Un comitato etico istituzionale ha approvato il protocollo e ottenuto il consenso scritto da ogni donna prima di procedere con l’impianto dell’embrione. Ci sono state otto gravidanze cliniche e sei hanno portato alla nascita di un bambino (cinque femmine e un maschi). Tutte le gravidanze che sono andate in porto hanno confermato, mediante prelievo dei villi coriali, di avere un cariotipo normale.

Questo studio dimostra che gli embrioni mosaico possono dare origine a neonati sani euploidi. Questi risultati hanno importanti implicazioni per le donne che si sottopongono a fecondazione in vitro con embrioni mosaico, oltre ad aumentare le possibilità di successo, diminuirà la stimolazione ovarica per la paziente.
Ermanno Greco ipotizza che l’entità e il tipo di mosaicismo influenzino il tasso di successo della fecondazione in vitro; i dati purtroppo, spiega il dottore, non erano sufficienti a verificare al 100% questa teoria.
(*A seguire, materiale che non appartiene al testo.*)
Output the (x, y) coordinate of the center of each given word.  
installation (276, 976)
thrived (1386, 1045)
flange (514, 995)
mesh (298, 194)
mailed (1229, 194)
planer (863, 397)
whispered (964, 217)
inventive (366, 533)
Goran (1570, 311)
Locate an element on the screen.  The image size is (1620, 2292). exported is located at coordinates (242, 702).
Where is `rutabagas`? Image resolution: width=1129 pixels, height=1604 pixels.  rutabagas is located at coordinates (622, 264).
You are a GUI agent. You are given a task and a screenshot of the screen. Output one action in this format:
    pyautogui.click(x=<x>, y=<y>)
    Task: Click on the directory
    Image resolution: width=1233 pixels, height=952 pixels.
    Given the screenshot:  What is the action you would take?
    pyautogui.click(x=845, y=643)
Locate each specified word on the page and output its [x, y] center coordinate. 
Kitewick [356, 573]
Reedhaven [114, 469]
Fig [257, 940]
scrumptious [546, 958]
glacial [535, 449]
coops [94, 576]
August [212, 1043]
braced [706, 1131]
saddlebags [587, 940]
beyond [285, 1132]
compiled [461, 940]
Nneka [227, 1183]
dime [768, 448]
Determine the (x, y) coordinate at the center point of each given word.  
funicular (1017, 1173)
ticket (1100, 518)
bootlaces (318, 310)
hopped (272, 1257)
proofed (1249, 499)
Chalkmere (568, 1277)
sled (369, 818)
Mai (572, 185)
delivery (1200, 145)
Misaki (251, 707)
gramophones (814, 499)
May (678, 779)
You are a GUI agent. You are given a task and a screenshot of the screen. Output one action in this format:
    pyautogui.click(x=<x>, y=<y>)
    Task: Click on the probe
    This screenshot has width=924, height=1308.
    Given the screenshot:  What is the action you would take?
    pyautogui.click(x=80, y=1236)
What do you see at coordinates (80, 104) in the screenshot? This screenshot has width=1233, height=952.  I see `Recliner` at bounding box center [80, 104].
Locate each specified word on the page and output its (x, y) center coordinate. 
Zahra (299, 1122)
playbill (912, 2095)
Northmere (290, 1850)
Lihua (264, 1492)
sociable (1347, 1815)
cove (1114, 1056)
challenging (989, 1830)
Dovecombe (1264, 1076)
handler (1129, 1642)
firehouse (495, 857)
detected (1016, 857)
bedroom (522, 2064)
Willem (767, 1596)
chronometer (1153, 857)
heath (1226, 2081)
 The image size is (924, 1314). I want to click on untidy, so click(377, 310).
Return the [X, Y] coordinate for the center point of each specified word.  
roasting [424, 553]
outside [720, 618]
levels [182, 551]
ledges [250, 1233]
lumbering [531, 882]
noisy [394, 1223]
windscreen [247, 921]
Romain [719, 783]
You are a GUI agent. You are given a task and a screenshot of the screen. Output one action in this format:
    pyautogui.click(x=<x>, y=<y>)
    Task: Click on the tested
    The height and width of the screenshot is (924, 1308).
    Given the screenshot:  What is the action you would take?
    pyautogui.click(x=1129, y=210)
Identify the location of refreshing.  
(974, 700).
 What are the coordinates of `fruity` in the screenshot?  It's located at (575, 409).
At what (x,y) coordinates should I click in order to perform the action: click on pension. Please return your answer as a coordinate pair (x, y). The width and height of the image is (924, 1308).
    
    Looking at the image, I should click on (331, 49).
Lo studio svolto, per quanto accurato, era ristretto, e ulteriori dati clinici devono essere osservati prima che questo approccio possa essere preso in considerazione ed integrato nei programmi di screening di routine per il preimpianto nelle donne sottoposte a fecondazione in vitro. Il trasferimento di embrioni a mosaico aneuploidi deve essere considerato ancora con estrema cautela, ma un importante passo è stato fatto e a compierlo è stata proprio l’Italia.